Gaza : 11 000 corps encore sous les décombres et la faim propagée « de manière délibérée »
Après cinquante jours de siège réimposé par Israël, l’ONU dénonce une situation humanitaire qui serait « actuellement la pire depuis le début de la guerre ». 11 000 corps de Gazaouis tués dans les bombardements seraient encore coincés sous les décombres.

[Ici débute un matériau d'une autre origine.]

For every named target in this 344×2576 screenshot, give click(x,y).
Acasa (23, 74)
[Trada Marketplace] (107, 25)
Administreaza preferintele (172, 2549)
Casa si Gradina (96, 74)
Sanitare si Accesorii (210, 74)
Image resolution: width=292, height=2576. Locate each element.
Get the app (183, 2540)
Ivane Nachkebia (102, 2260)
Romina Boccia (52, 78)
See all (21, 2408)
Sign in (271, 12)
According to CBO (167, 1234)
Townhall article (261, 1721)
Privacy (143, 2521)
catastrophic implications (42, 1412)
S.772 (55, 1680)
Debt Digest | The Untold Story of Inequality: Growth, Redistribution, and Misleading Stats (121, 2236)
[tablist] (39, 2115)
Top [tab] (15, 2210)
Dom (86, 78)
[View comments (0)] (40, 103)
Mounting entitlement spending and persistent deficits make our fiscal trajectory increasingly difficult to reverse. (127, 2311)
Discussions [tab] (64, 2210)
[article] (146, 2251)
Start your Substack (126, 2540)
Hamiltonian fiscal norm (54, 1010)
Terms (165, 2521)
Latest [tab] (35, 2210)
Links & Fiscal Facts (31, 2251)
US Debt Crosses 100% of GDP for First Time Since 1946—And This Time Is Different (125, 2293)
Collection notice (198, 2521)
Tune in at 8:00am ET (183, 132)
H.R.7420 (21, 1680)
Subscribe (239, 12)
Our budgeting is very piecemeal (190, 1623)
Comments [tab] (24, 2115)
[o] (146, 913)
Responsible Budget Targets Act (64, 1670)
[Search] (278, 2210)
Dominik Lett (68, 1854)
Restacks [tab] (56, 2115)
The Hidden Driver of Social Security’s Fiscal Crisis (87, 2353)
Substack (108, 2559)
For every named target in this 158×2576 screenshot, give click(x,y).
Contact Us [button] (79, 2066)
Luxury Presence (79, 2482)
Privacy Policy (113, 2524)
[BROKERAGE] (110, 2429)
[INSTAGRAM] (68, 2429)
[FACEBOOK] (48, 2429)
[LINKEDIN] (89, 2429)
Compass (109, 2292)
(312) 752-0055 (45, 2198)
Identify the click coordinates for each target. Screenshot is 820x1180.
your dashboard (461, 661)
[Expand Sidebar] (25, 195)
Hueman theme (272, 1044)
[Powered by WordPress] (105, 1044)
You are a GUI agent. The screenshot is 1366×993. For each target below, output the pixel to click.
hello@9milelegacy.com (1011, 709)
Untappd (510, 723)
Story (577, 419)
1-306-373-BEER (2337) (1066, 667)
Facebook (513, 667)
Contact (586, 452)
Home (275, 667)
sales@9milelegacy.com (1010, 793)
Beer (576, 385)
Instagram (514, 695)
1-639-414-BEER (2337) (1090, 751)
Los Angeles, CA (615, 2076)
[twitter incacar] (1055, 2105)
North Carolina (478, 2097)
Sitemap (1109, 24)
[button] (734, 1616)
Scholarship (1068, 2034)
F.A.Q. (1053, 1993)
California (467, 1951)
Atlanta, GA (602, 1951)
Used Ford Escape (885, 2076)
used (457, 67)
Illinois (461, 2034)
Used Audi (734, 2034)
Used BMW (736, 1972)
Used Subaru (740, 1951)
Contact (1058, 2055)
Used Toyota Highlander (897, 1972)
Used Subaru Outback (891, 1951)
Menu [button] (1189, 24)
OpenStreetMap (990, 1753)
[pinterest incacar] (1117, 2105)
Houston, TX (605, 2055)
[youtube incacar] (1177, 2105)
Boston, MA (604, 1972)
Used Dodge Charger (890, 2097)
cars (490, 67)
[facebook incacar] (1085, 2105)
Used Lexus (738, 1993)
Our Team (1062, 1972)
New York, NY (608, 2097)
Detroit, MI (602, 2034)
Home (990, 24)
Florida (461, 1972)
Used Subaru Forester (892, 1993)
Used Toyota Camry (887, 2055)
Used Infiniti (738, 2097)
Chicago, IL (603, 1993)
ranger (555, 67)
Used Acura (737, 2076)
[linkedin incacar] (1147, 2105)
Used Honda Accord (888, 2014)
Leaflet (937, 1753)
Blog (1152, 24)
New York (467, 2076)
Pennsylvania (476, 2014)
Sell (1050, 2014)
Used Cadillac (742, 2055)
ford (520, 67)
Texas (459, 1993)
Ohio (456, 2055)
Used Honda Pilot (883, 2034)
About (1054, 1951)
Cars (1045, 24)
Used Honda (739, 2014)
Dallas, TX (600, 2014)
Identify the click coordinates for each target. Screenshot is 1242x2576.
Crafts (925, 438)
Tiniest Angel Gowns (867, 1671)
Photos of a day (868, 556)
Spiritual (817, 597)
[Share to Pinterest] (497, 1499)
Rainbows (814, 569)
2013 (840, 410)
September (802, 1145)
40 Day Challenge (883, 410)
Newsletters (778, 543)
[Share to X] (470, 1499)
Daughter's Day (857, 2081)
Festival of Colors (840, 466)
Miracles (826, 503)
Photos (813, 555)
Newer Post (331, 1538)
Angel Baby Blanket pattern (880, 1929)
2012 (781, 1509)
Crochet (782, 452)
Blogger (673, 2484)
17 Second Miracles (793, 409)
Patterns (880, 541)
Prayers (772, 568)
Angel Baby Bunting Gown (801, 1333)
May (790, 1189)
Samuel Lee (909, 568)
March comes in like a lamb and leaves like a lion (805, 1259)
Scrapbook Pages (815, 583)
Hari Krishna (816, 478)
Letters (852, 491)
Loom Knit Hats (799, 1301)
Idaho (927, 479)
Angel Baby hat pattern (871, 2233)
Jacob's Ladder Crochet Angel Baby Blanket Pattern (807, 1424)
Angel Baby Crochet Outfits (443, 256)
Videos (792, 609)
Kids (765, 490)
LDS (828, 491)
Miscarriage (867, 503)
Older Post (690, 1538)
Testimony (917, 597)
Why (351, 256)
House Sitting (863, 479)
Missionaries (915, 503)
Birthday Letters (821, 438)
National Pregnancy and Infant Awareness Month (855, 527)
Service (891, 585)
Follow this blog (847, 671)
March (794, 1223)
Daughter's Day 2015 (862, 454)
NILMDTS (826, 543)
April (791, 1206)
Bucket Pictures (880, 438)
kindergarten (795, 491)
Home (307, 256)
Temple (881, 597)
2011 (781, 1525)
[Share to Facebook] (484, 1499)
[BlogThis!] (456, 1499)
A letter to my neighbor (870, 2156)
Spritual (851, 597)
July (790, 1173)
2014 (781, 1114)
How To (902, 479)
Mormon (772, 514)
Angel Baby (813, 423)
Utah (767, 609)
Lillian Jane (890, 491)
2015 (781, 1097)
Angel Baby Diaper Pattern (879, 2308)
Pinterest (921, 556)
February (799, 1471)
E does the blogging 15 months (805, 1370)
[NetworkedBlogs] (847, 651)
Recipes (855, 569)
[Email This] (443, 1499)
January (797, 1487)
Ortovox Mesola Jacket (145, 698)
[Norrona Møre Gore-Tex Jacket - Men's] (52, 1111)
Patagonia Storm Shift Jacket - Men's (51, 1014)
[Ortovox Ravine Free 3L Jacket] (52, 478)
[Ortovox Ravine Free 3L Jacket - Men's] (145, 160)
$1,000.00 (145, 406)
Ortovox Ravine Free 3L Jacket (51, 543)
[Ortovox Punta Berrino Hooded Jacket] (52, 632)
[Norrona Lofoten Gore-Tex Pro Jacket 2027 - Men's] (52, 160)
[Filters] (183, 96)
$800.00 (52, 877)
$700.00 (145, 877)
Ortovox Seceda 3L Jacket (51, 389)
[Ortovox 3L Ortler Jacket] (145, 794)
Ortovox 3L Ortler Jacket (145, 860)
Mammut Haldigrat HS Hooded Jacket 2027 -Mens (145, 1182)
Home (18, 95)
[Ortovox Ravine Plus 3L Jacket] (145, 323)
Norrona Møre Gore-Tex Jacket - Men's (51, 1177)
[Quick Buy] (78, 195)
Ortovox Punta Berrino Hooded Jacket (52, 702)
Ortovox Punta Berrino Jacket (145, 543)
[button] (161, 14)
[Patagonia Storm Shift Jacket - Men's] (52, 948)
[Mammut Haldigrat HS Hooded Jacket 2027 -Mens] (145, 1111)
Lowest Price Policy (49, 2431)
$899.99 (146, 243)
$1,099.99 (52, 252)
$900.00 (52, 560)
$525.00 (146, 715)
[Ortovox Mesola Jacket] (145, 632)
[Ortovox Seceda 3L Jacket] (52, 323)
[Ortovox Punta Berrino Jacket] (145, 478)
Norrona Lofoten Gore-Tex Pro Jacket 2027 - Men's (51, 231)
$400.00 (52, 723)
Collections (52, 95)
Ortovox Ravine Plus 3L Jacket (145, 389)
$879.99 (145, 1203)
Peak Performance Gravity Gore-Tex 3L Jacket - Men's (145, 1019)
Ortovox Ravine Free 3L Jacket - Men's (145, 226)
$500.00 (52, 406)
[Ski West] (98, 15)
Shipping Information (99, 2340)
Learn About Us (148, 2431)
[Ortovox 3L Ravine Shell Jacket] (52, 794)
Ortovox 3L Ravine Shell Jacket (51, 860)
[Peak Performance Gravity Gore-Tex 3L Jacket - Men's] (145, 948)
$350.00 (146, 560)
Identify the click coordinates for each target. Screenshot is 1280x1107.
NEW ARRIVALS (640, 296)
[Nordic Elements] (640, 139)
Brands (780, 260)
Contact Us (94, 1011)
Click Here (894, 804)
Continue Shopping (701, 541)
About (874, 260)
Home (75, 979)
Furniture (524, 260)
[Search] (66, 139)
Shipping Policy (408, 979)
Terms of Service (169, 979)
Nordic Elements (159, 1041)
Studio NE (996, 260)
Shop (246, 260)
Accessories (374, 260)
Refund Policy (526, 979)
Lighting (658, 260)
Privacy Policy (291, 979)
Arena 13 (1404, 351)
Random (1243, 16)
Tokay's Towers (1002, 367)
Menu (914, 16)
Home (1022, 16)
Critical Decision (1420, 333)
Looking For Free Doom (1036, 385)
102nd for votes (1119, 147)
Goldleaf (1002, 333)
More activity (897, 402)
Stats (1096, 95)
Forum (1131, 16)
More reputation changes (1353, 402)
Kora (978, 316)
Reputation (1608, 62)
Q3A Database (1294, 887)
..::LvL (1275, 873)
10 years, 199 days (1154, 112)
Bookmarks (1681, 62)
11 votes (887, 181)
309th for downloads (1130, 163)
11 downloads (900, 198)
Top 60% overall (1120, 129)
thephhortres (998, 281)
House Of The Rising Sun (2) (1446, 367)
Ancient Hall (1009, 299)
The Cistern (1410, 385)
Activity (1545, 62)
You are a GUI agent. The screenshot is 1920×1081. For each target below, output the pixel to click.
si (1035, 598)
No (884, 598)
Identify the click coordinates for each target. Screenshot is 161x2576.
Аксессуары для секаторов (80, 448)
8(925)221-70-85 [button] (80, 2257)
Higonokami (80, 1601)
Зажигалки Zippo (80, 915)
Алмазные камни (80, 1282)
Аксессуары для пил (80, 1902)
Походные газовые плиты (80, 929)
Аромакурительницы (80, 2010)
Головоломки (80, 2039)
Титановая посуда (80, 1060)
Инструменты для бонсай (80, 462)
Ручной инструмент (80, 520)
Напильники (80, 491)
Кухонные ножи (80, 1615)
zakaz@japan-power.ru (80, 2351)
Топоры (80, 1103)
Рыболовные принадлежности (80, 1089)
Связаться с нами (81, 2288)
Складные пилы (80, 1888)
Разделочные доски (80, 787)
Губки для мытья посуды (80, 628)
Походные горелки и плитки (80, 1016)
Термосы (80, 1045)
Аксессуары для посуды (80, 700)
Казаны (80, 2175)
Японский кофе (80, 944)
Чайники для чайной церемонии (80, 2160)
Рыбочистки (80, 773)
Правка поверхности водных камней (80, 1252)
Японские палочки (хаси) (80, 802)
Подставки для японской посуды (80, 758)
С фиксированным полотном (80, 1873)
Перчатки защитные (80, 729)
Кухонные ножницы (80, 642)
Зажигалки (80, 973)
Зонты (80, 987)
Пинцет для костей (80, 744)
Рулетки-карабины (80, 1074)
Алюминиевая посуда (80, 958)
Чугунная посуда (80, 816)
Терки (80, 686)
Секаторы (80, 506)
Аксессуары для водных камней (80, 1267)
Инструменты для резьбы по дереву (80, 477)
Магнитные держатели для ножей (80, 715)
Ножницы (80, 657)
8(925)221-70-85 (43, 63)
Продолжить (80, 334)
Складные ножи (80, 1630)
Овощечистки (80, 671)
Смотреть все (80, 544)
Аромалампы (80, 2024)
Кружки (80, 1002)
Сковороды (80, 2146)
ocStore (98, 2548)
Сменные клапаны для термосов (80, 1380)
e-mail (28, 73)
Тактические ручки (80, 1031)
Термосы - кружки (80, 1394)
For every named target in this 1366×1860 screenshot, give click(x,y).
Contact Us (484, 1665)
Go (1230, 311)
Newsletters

Après bientôt deux mois sans qu’« une once de nourriture n’ait été livrée à Gaza », le chef de l’Agence des Nations unies pour les réfugiés palestiniens (Unrwa), Philippe Lazzarini, a une nouvelle fois fustigé l’attitude d’Israël, dont les forces militaires bloquent toujours les points d’entrée de la bande côtière.
Près de 3 000 camions humanitaires bloqués
Malgré la mobilisation des agences humanitaires, près de 3 000 camions chargés de vivres, de médicaments et d’autres biens essentiels attendent toujours une autorisation pour entrer dans Gaza, a signalé le site d’information de l’ONU, mardi 22 avril.
« La faim, d’origine humaine, se propage et s’aggrave de manière délibérée », a affirmé Philippe Lazzarini, en condamnant des autorités israéliennes accusées de laisser la situation se dégrader, allant jusqu’à utiliser l’aide humanitaire comme une « monnaie d’échange » et une « arme de guerre » afin d’infliger une « punition collective » aux habitants de l’enclave.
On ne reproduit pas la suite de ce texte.